Last Updated: Wednesday, June 28, 2006 | 1:47 PM ET
A tiny ultrasound device could help people regrow teeth, researchers at the University of Alberta say.
The prototype device offers a way to reform human dental tissue for the first time, the team said Wednesday.
Everyone from hockey players to children who knock out a tooth could benefit.
The treatment, called low-intensity pulsed ultrasound, massages the gums to stimulate jaws, encourage growth in the roots of teeth and aid healing in dental tissue.
“If the root is broken, it can now be fixed,” said Dr. Tarak El-Bialy of the Faculty of Medicine and Dentistry. “And because we can regrow the teeth root, a patient could have his own tooth rather than foreign objects in his mouth.”
El-Bialy discovered ultrasound could be used to form new dental tissue from his research on rabbit incisors, which was published in the American Journal of Orthodontics and Dentofacial Orthopedics
He then tested the technique on people who needed to get their teeth pulled.
Participants held the bulky ultrasound device for 20 minutes a day for four weeks against a tooth that had a problem, such as erosion after a root canal.
When El-Bialy looked at the extracted teeth under the microscope, he found new tissue was added to the roots of treated teeth, but not to untreated ones.
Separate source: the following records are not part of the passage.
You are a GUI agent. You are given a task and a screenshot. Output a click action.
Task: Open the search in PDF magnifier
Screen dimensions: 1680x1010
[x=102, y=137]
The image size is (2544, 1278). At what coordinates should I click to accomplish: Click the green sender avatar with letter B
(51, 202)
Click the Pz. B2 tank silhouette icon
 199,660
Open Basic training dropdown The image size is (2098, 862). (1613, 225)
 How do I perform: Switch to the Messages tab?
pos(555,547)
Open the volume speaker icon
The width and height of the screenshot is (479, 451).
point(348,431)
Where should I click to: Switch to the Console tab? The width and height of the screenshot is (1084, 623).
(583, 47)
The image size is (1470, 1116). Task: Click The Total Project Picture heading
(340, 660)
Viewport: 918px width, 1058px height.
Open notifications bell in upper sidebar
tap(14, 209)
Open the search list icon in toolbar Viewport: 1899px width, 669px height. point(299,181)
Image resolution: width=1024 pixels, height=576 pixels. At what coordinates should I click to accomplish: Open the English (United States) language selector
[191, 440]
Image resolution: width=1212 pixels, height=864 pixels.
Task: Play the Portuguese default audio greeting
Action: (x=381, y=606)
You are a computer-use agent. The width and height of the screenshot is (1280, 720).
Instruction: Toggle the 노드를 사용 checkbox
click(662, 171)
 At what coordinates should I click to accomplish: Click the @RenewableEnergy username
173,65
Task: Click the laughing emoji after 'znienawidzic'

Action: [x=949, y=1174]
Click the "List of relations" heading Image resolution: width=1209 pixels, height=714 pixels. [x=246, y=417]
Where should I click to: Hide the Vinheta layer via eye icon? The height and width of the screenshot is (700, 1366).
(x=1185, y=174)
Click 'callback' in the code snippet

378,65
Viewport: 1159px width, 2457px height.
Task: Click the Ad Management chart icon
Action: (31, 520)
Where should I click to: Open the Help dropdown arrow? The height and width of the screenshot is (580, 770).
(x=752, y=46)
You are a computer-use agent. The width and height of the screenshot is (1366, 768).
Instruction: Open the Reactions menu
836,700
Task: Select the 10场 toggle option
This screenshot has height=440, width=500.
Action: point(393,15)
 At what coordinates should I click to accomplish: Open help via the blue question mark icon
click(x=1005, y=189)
The therapy regenerates the inner part of the tooth, but not the enamel.
He then teamed up with engineers Jie Chen and Ying Tsui to make the ultrasound device smaller so it could fit comfortably inside a patient’s mouth.
The prototype can be mounted on braces or a plastic removable crown.
The team has filed for a patent on their prototype in the U.S. They expect to have a version that is ready for patients within two years.